Section 1: Introduction and Descriptive Statistics¶

Section 1.1: Getting Access to Stata¶

Using Stata through IUanyWare¶

Simply click the link here to get access to IUanyWare, and you need to use your IU network ID to log in.

Section 1.2: Displaying Data¶

This part shows you the general structure of Stata command, we will start learning Stata by loading Stata-format data (*.dta file) and simply display the data at hand.

Getting an overview of your file¶

The sysuse command can load a specific .dta file provided by Stata itself.

sysuse auto.dta

The edit command can provide an Excel alike view of your data file. And this is how the file auto.dta looks like after invoking edit command.

edit

The describe command shows you basic information about a Stata data file. As you can see, it tells us the number of observations in the file, the number of variables, the names of the variables, and more.

describe

The output from Stata is here

Displaying Nominal(Categorical) Variable¶

We use the variable “foreign” in auto.dta to demonstrate how to generate pie chart and bar chart for this nominal variable.

In Stata, pie and bar charts are drawn using the sum of the variables specified. Here variable “foreign” contains labeled integers (0 or 1), command tabulate can be used to show counts or frequencies of those integer values. To create pie charts, first run the variable through tabulate to produce a set of indicator variables:

tabulate foreign, generate(f)
graph pie f1 f2

The pie chart is here

Bar chart can also be produced once variable f1 and f2 are generated:

graph hbar (sum) f1 f2

The bar chart is here

The tabulate foreign, generate(f) command generates two indicator variables f1 and f2, you may use drop command to delete this two variables so as to get back to our original data set.

drop f1 f2

Displaying Interval Variable¶

Histogram can provide the visual display of an interval variable without including all the individual values of this variable. The histogram command can fulfill this task.

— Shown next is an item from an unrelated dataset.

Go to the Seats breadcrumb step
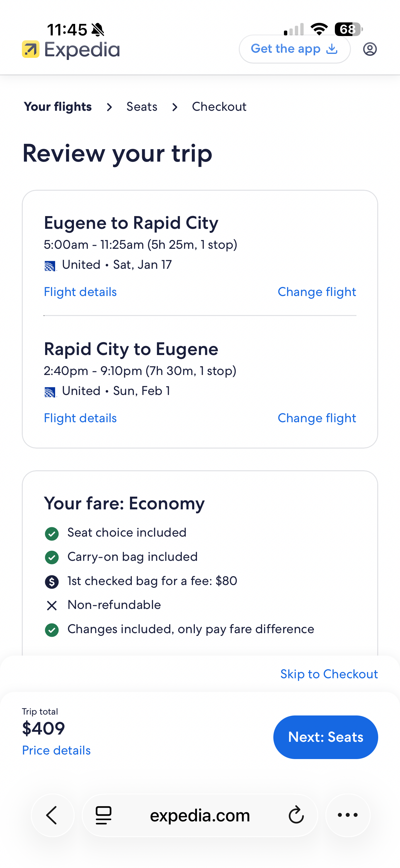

histogram gear_ratio, width(.2) start(2.0) frequency title("Histogram of gear_ratio")

The above command is a good example to demonstrate the structure of commands in Stata. The part before comma is the core command, telling Stata what to do. In our case, histogram gear_ratio tells Stata to generate a histogram for the variable “gear_ratio”; the part after comma gives additional options to the core command, telling Stata ways to refine the histogram. The first two options indicate the width of histogram should be .2 and the lower bound of first bin of histogram should be 2. Option “frequency” tells Stata y axis of the histogram should be frequencies, the default value is “density”. Option “title” should be intuitive, asking Stata to add a title to the histogram. In order to familiarize yourself with the way Stata command works, you could add all the above options one by one to see how each of those options change the way histogram looks.

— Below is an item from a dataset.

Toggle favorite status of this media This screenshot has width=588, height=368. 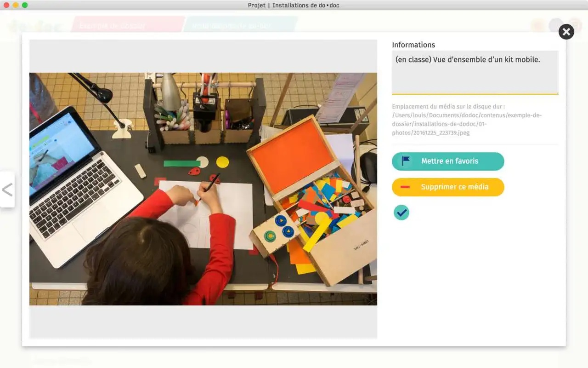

Finally, the output should be shown as follows.

Section 1.3: Central Tendency and Variability¶

In this section, let’s create our own data and use self-created data set to get the information about central tendency and variability of the data.

The most straightforward way to create your own data is to use data editor. You can simply type in the command edit or click the “Data Editor (Edit)” button to invoke the data editor. Then in the pop-up window, you can input data the same way as you would in Excel.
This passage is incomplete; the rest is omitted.